AI layered onto broken workflows simply scales the friction. If policy gaps, fulfillment errors, billing complexity, or cross functional breakdowns are driving contact volume, automation lowers surface activity while preserving underlying failure.
In every large scale transformation I have led, margin moved most when first contact resolution improved and repeat contacts fell. That required enterprise accountability across verticals, not just new technology.
AI does not remove inefficiency. It amplifies whatever operating model already exists.
The Move
Sequence AI behind operational discipline.
Fix the drivers of contact volume first.
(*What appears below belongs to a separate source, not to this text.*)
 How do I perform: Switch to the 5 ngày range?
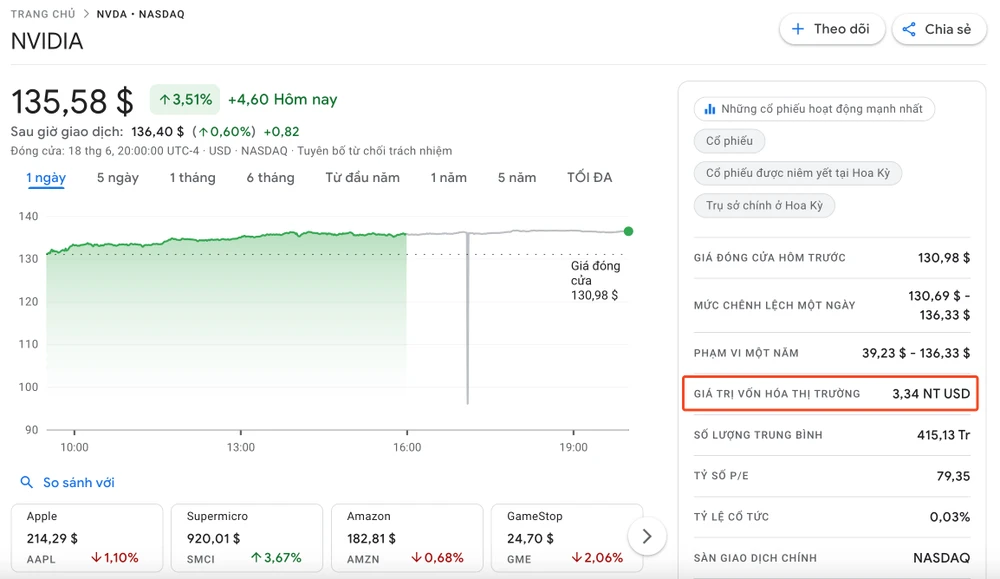pos(118,178)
Align scorecards to enterprise level outcomes such as repeat contact reduction and durable resolution, not siloed metrics that make individual verticals look efficient while the system remains noisy.
Then deploy AI to increase resolution quality, accelerate decision velocity, and multiply human productivity.
AI will increase your service cost before it improves your margin. If you want it to strengthen earnings instead of dilute them, correct the operating model before you automate it.